Milleridge Inn server Amanda Adamo, pictured in the photo, is proud of her role in culinary history. Contacted by this author, she wrote, “We like to keep the traditions still going. All of our popovers are fresh. They are made with eggs, butter and milk. A lot of people that come to the restaurant to receive a popover because it is uncommon now. It is fun to serve something that is so historic.”

Patricia Murphy made popovers her signature item because people weren’t likely to make them at home. The ingredients were relatively cheap during the Great Depression, when Patricia started her business on a shoestring. By 1954, she’d opened three restaurants and earned millions, partly because people kept coming for the popovers.
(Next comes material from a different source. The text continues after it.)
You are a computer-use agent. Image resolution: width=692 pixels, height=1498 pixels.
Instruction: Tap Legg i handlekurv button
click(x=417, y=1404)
On her wrist was a bracelet with a popover charm.

Like Patricia’s long-gone suburban restaurants, the Milleridge is vast, with private rooms for parties and little shops surrounding it. But although Patricia’s DNA pulses through this charming restaurant, she was estranged from the brothers and sisters who once owned it.

As I recount in my book, Patricia had planned to be the only Murphy operating a Long Island restaurant. As the eldest of seven siblings who’d fallen on hard times in their native Newfoundland, she went to New York alone. Once she’d found success in Brooklyn, she brought her entire family to the US. In return, her brothers and sisters helped out in her city eateries. Branching out to Manhasset, Long Island, in 1950, Patricia planned to continue employing them. But the sibs wanted their own slices of postwar prosperity.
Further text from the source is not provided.